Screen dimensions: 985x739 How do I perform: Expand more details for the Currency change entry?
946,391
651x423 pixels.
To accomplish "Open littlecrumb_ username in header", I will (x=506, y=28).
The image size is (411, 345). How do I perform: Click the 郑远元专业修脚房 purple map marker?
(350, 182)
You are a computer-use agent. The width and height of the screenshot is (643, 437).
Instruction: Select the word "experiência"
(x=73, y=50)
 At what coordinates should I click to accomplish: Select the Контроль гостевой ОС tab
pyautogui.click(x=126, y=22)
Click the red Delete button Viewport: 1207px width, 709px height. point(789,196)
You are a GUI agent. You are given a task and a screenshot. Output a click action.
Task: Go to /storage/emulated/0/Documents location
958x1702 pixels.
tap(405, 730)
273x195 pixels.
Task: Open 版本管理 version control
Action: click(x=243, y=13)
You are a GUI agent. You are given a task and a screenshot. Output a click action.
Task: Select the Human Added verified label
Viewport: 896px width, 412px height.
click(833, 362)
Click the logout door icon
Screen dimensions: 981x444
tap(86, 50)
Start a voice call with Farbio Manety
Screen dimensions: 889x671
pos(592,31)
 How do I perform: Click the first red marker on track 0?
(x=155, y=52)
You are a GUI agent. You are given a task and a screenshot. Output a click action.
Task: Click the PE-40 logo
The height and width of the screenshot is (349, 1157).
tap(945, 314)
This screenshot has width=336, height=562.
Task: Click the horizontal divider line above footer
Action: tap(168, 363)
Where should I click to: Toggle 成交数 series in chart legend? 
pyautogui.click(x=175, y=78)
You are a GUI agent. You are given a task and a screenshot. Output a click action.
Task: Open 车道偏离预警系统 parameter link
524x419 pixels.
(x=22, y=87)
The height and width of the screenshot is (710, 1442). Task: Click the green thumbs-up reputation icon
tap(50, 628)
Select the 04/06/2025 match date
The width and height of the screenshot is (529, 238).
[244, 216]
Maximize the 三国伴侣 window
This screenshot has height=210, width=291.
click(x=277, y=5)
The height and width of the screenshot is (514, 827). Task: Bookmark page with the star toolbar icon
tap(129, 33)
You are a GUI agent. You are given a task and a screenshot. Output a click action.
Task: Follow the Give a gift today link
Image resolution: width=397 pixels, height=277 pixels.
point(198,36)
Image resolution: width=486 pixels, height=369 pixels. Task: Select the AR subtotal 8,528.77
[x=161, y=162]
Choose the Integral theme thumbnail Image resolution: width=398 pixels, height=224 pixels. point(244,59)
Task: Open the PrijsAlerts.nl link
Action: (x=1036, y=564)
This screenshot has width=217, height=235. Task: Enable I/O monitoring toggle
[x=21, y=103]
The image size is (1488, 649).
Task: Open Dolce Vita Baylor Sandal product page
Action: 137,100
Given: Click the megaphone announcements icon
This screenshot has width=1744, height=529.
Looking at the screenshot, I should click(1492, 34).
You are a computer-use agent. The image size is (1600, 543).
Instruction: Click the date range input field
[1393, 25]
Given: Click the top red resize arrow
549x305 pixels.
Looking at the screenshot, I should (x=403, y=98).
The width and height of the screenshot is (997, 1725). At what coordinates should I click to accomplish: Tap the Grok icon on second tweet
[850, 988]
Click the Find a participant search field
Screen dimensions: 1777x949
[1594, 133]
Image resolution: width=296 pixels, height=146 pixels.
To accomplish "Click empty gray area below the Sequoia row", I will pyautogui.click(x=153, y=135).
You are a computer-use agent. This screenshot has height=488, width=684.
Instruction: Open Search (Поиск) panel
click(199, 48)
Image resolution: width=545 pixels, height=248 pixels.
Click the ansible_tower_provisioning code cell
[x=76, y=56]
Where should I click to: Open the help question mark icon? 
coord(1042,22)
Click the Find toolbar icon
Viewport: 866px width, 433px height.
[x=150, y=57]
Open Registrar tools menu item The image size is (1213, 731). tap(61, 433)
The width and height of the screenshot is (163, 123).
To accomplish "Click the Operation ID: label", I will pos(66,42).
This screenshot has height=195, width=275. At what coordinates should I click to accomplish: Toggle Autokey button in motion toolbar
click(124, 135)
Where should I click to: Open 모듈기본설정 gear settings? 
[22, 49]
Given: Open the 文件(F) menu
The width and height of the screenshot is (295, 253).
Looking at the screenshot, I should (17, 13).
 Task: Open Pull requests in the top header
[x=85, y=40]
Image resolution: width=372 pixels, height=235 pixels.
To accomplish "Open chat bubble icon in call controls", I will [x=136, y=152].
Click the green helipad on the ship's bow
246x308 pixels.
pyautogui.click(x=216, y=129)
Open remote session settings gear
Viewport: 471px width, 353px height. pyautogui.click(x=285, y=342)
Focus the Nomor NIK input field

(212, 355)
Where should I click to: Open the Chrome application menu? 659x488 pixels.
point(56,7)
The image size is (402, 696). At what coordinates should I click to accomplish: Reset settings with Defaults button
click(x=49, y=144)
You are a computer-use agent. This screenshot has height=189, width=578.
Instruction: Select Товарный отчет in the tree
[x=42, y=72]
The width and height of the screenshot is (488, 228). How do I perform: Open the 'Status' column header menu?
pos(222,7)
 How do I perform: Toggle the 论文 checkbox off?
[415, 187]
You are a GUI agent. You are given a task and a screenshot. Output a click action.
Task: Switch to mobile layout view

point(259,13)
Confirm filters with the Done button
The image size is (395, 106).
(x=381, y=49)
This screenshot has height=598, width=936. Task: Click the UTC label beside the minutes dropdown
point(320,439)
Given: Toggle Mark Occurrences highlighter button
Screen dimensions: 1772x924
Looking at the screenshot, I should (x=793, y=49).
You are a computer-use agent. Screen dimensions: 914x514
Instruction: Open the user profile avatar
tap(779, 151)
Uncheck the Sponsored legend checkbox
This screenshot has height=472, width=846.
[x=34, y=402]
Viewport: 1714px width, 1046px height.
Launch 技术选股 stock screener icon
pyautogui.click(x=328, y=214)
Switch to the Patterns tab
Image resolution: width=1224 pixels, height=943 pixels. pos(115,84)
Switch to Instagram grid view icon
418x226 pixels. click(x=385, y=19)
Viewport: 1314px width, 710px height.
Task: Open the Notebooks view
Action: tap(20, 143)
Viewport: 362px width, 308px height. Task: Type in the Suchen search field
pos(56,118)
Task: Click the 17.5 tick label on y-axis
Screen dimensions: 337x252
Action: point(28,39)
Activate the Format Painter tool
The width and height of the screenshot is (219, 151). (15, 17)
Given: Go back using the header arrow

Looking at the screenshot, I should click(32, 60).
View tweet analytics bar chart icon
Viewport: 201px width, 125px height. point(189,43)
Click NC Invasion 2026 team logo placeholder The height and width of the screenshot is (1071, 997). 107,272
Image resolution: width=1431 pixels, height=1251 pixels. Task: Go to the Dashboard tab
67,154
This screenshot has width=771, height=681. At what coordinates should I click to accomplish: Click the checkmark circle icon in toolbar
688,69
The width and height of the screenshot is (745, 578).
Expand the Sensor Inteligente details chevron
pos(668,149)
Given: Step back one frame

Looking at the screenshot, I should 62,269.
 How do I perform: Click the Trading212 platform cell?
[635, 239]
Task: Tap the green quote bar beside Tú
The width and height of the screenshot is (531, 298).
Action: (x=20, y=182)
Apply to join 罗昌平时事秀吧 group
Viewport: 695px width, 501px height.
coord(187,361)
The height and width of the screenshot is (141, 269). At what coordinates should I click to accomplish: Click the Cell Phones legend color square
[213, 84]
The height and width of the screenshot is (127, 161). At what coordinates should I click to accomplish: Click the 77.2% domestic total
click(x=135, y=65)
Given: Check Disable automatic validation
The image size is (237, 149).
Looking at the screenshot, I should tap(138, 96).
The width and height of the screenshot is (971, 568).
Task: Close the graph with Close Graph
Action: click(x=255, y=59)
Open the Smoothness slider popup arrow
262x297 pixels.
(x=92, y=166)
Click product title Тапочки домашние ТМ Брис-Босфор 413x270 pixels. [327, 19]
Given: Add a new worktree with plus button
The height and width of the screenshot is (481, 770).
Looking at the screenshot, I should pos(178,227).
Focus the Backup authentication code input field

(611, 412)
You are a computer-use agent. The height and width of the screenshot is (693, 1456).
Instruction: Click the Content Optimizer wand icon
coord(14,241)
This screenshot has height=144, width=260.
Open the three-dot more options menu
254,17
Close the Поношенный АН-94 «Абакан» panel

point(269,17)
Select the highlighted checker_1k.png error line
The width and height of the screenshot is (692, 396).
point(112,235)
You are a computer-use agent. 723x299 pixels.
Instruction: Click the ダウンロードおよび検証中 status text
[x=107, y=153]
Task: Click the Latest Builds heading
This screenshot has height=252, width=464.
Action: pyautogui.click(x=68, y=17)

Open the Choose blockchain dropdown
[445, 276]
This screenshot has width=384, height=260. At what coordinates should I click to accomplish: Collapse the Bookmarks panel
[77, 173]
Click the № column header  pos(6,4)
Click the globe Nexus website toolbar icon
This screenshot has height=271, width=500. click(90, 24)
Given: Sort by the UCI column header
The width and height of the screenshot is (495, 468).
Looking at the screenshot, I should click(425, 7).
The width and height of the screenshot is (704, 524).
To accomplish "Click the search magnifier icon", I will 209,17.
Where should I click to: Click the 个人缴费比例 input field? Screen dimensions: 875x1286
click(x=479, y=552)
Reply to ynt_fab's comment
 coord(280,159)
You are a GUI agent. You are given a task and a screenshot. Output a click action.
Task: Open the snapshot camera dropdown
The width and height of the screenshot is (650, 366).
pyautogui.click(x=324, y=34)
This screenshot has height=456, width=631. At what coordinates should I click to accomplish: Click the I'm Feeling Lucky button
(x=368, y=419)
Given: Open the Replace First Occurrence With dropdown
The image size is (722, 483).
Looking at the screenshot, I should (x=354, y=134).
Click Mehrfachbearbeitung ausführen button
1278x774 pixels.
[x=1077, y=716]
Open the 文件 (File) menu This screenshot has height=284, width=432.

____

• _REQUIREMENT_: Your answer should be the lines of the listing above between the line holding "Screen dimensions: 1772x924" and the line holding "Task: Tap the green quote bar beside Tú", inclusive, restated word for word and alone.

• _WRITTEN SOLUTION_:
Screen dimensions: 1772x924
Looking at the screenshot, I should (x=793, y=49).
You are a computer-use agent. Screen dimensions: 914x514
Instruction: Open the user profile avatar
tap(779, 151)
Uncheck the Sponsored legend checkbox
This screenshot has height=472, width=846.
[x=34, y=402]
Viewport: 1714px width, 1046px height.
Launch 技术选股 stock screener icon
pyautogui.click(x=328, y=214)
Switch to the Patterns tab
Image resolution: width=1224 pixels, height=943 pixels. pos(115,84)
Switch to Instagram grid view icon
418x226 pixels. click(x=385, y=19)
Viewport: 1314px width, 710px height.
Task: Open the Notebooks view
Action: tap(20, 143)
Viewport: 362px width, 308px height. Task: Type in the Suchen search field
pos(56,118)
Task: Click the 17.5 tick label on y-axis
Screen dimensions: 337x252
Action: point(28,39)
Activate the Format Painter tool
The width and height of the screenshot is (219, 151). (15, 17)
Given: Go back using the header arrow

Looking at the screenshot, I should click(32, 60).
View tweet analytics bar chart icon
Viewport: 201px width, 125px height. point(189,43)
Click NC Invasion 2026 team logo placeholder The height and width of the screenshot is (1071, 997). 107,272
Image resolution: width=1431 pixels, height=1251 pixels. Task: Go to the Dashboard tab
67,154
This screenshot has width=771, height=681. At what coordinates should I click to accomplish: Click the checkmark circle icon in toolbar
688,69
The width and height of the screenshot is (745, 578).
Expand the Sensor Inteligente details chevron
pos(668,149)
Given: Step back one frame

Looking at the screenshot, I should 62,269.
 How do I perform: Click the Trading212 platform cell?
[635, 239]
Task: Tap the green quote bar beside Tú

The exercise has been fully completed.